Needless to say, I was incredibly dumbfounded.  Never had I pictured any of my friends like that, let alone Applejack.  After some contemplation, I decided to dismiss that vivid dream as a side effect of the dinner I had the previous night (the last time I ever let Rainbow Dash talk me into having her precious Buckardi with alfalfa salad).

After that, I had no dreams of any romantic sort for at least three nights.  I assumed that the one dream would confine itself to one dream and I went to bed expecting no surprises.  Oh cruel fate, how nothing goes to plan for this poor girl.

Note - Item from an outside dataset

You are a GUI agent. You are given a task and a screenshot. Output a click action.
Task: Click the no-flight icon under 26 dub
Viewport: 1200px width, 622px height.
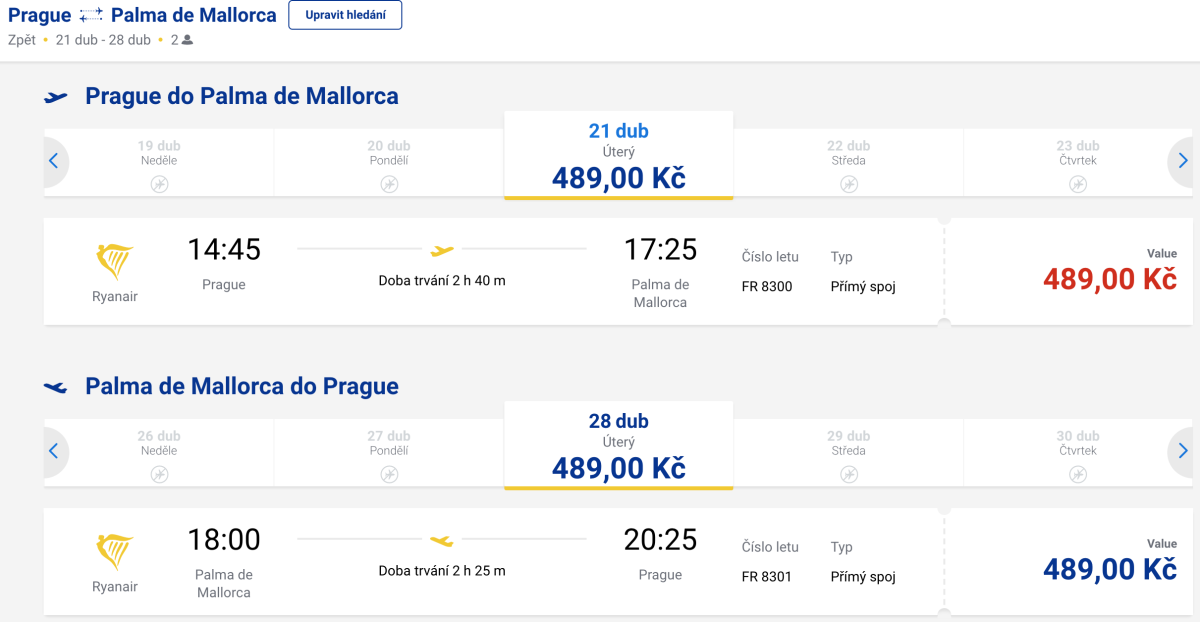pyautogui.click(x=160, y=474)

In my second dream, the two of us were in a flowery meadow and perched under an oak tree.  I was nuzzling Applejack’s neck and she was gently stroking my stomach.  Applejack then rose from her position and took off her stetson hat.  She gave a warm grin and said, “Here’s a little present for ya, marshmallow.” and she crowned me with her hat.  For some inexplicable reason, in my dream, I just became butter.  I flew up from my spot and charged toward Applejack in a furiously passionate kiss, the stetson hat flying off my head and getting lost in a sea of daisies.  If there’s anything I’m thankful for in life, it’s that Rainbow Dash does not know how to see into people’s dreams.  That mare would never let me hear the end of it if she knew what I was dreaming about.

It only got worse.  Soon, the dreams would become more and more vivid, and the scenarios were becoming less of what you would call “fluff” and more akin to that of your so-called “clop”.  For example, in my fifth dream about Applejack, I was....constricted (if you will) to my bed.  She was looking at me with a predatory smirk and my legs were spread open with everything being exposed. I was panting heavily, having a good idea about what she had planned, and housing a mix of apprehension and excitement.  Applejack licked her lips and then, um -OH DEAR SWEET CELESTIA, WHAT AM I DOING???? HOOVES, STOP IT!!!!!!!

_____________________________________________

Due to certain carnal impulses that are beyond my control, I have decided to write the rest of this memoir with my quill taped to my hooves.  Note to all unicorn writers out there: when you write titillating tales using magic to write, always be mindful of your wandering hooves.

Anyway, after that final dream, it became obvious that I could no longer ignore whatever was occurring in my subconscious.  I needed advice from somepony who had years of experience in the psychological sciences and could accurately pinpoint what had caused my brain to wander into such devious domain.

However, that is really expensive.  So I just decided to talk to Pinkie Pie.